In this study, a novel HfMoNbTaTi refractory high entropy alloy was designed by empirical calculations and CALculation of PHAse Diagram (CALPHAD) method by using ThermoCalc software. Directed energy deposition (DED) based additive manufacturing process was used to produce the alloy. After the process parameter determination studies using single-track productions, cuboids were produced. The microstructural investigations showed that while the central region of cuboids has large grains, the outer region has a dendritic structure with some unmolten Mo powders. Although columnar grain formation, which is the general characteristic of directional solidification, was observed at some points, irregularly shaped grains were dominant in the structure. Moreover, there were micron to nano-sized Hf-Ti-O particles inside the grains and especially around the grain boundaries. X-ray diffraction (XRD) and transmission electron microscopy (TEM) analyses confirmed the formation of disordered body-centered cubic (BCC) Hf5Mo15Nb35Ta25Ti20 alloy with -6 vol% of Hf-Ti-O particles.

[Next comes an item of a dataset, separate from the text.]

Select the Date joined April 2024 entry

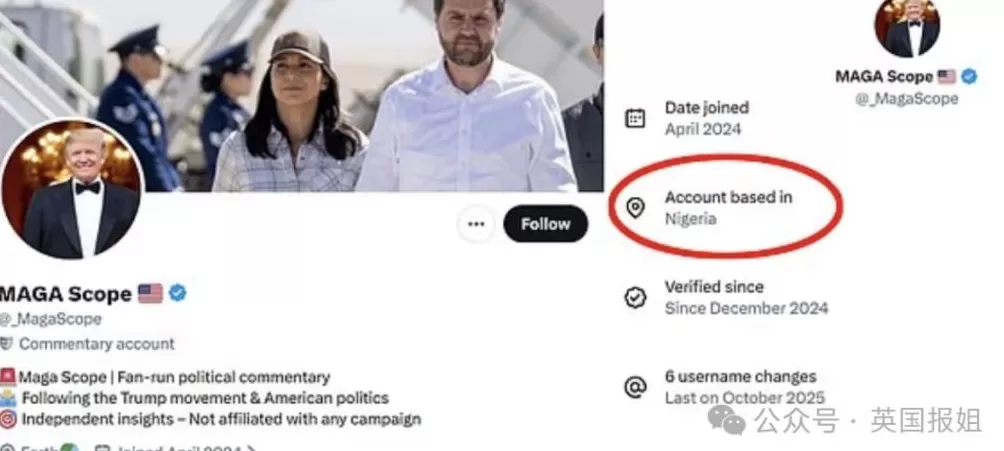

Electron backscatter diffraction (EBSD) analyses indicated that there is a slight texture in the building direction along 111. In order to determine the stability of these alloys, ex-situ heat treatments coupled with XRD studies were conducted. As opposed to CALPHAD calculations it was not observed any HCP phase formation. Compression test results showed that Hf5Mo15Nb35Ta25Ti20 alloys have high strength (sigma y = -1300 MPa) and high compressive ductility with good strain-hardening ability. Theoretical calculations revealed that the strength of the alloy mainly originated from solid solution strengthening.